In [1]:
import torch
from torch import nn

## Create Encoder

`Embedding` and `Positional Encoding`

In [134]:
def create_positional_encoding(max_length, d_model):
    assert d_model % 2 == 0, "Dimension model must be even"

    pos = torch.arange(0, max_length).unsqueeze(1) # (max_length, 1)
    pos_expanded = pos.repeat(1, d_model // 2) # (max_length, d_model // 2)

    power = torch.arange(0, d_model, 2).float() / d_model
    div_term = torch.pow(10000, power).unsqueeze(0) # (1, d_model // 2)
    div_term_expanded = div_term.repeat(max_length, 1)  # (max_length, d_model // 2)

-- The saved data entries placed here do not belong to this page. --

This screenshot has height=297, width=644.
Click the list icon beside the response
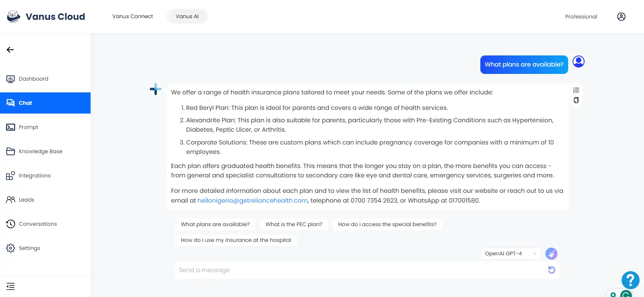[576, 90]
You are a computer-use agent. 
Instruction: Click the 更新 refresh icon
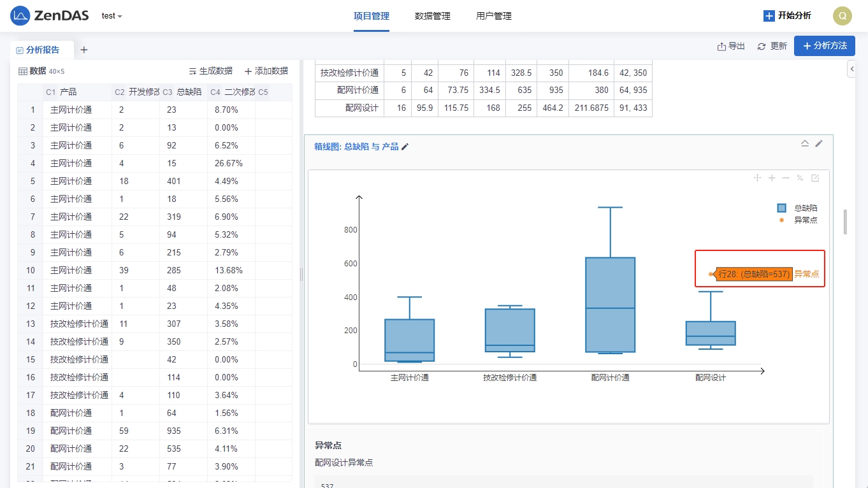point(762,46)
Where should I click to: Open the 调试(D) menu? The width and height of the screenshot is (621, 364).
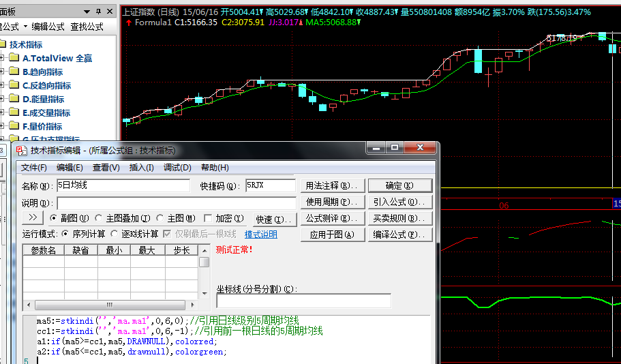tap(177, 168)
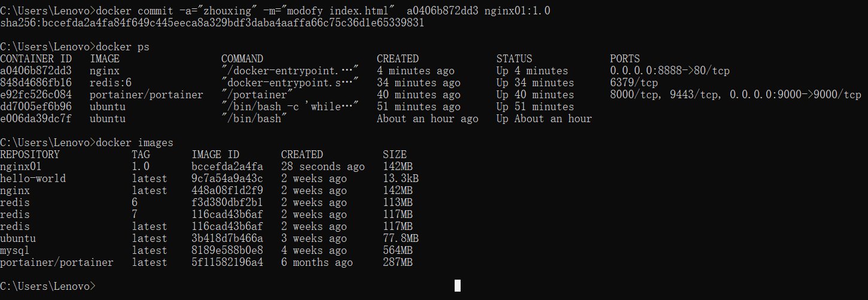
Task: Click the hello-world repository entry
Action: coord(33,178)
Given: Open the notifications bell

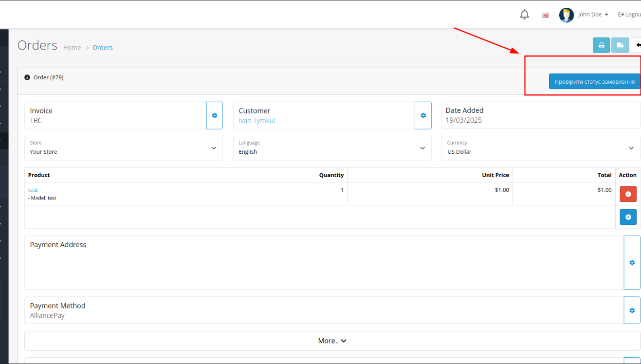Looking at the screenshot, I should point(524,15).
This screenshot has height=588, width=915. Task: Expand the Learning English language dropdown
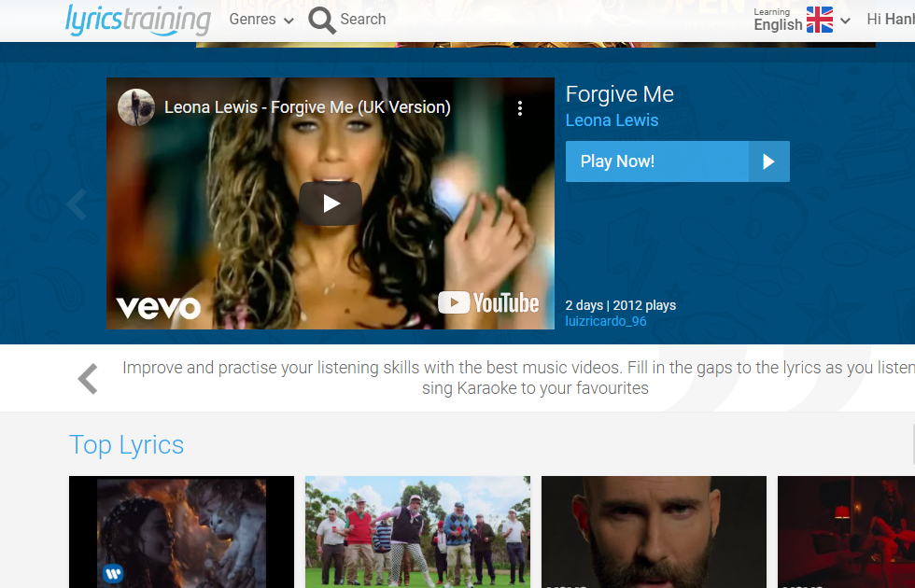click(843, 21)
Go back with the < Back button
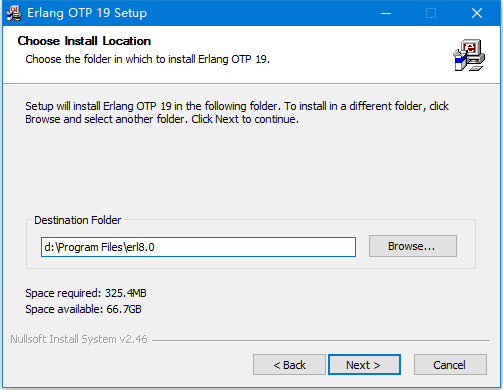The width and height of the screenshot is (503, 390). point(289,365)

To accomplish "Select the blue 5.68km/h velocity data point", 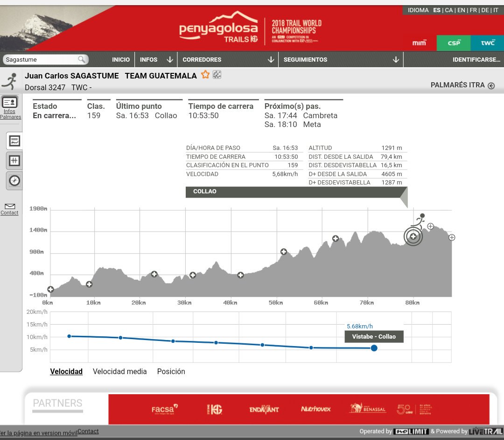I will pyautogui.click(x=374, y=348).
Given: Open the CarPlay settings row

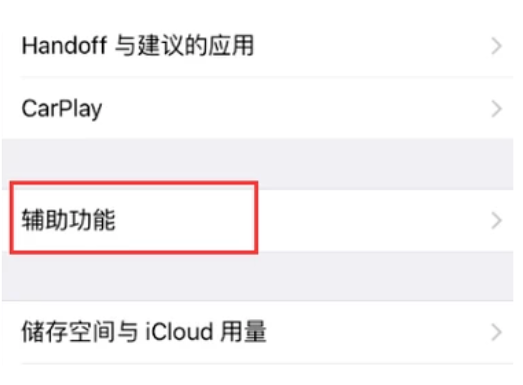Looking at the screenshot, I should pos(257,108).
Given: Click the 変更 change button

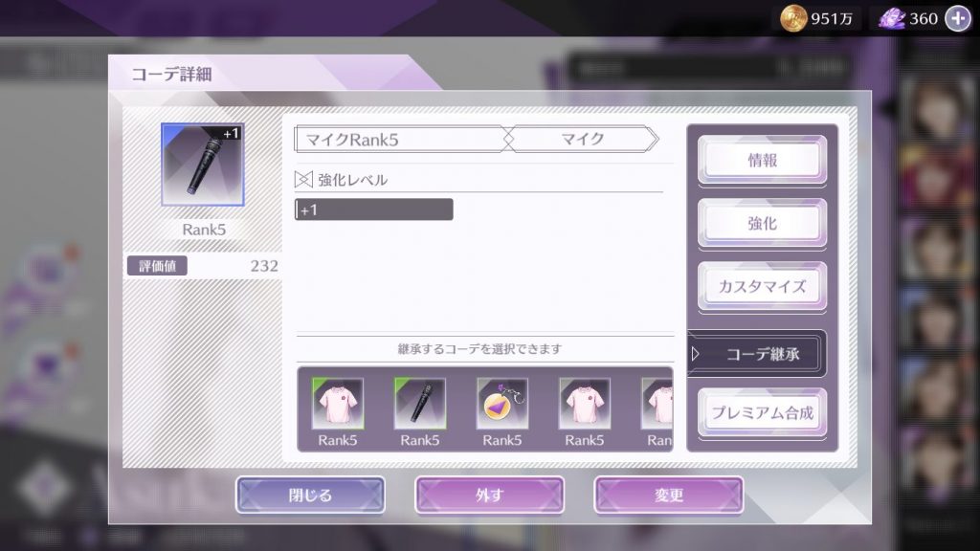Looking at the screenshot, I should pos(669,496).
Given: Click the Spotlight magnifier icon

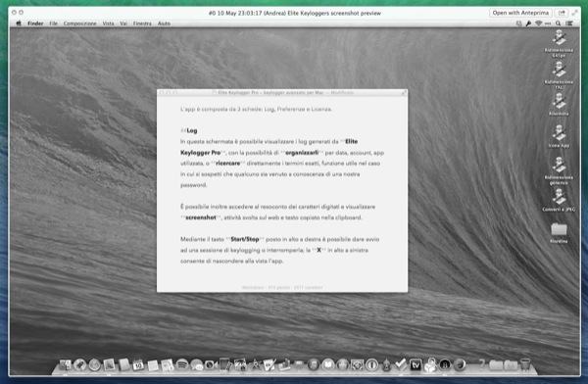Looking at the screenshot, I should pos(558,24).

    pe = torch.zeros(max_length, d_model) # (max_length, d_model)
    pe[:, 0::2] = torch.sin(pos_expanded / div_term_expanded) # (max_length, d_model // 2)
    pe[:, 1::2] = torch.cos(pos_expanded / div_term_expanded) # (max_length, d_model // 2)

    return pe

class Embedding(nn.Module):
  def __init__(self, vocab_size, max_length, d_model):
    super(Embedding, self).__init__()
    self.embedding = nn.Embedding(num_embeddings=vocab_size, embedding_dim=d_model)
    self.pos_encoding = create_positional_encoding(max_length, d_model) # (seq_length, d_model)

  def forward(self, x):
    """ Apply embedding and positional encoding to the input

    Input:
      x: (N, seq_length)
    Output:
      x: (N, seq_length, d_model)
    """
    # apply embedding
    x = self.embedding(x)
    # add positional encoding
    x += self.pos_encoding[:x.size(1)]
    return x

`SelfMutliHeadAttention` and `Add&Norm`

In [135]:
class SelfAttention(nn.Module):
  def __init__(self, d_model, num_heads, dropout):
    super(SelfAttention, self).__init__()
    self.mha = nn.MultiheadAttention(embed_dim=d_model, num_heads=num_heads, dropout=dropout, batch_first=True)
    self.layer_norm = nn.LayerNorm(d_model)


  def forward(self, x):
    attn_output, _ = self.mha(query=x, key=x, value=x)
    x = self.layer_norm(x + attn_output)
    return x

`FeedForward` and `Add&Norm`

In [136]:
class FeedForward(nn.Module):
  def __init__(self, d_model, dropout):
    super(FeedForward, self).__init__()
    self.seq = nn.ModuleList([
        nn.Linear(d_model, 2 * d_model),
        nn.ReLU(),
        nn.Linear(2 * d_model, d_model),
        nn.Dropout(dropout)
    ])

    self.layernorm = nn.LayerNorm(d_model)

  def forward(self, x):
    original_x = x
    for layer in self.seq:
      x = layer(x)
    out = x + original_x
    return self.layernorm(out)


In [137]:
class Encoder_Layer(nn.Module):
  def __init__(self, d_model, num_heads, dropout):
    super(Encoder_Layer, self).__init__()
    self.self_attention = SelfAttention(d_model, num_heads, dropout)
    self.ff = FeedForward(d_model, dropout)

  def forward(self, x):
    x = self.self_attention(x)
    x = self.ff(x)
    return x

In [138]:
class Encoder(nn.Module):
  def __init__(self, vocab_size, max_length, d_model, num_heads, num_layers, dropout):
    super(Encoder, self).__init__()
    self.embedding = Embedding(vocab_size, max_length, d_model)
    self.encoder_layers = nn.ModuleList([
        Encoder_Layer(d_model, num_heads, dropout) for _ in range(num_layers)
    ])


  def forward(self, x):
    x = self.embedding(x)
    for enc_layer in self.encoder_layers:
      x = enc_layer(x)
    return x

## Create Decoder

`CasualMultiHeadAttention` and `Add&Norm`

In [149]:
mask_size = 128
causal_mask = torch.zeros(mask_size, mask_size)
for i in range(mask_size):
    for j in range(mask_size):
        if i < j:
            causal_mask[i, j] = float('-inf')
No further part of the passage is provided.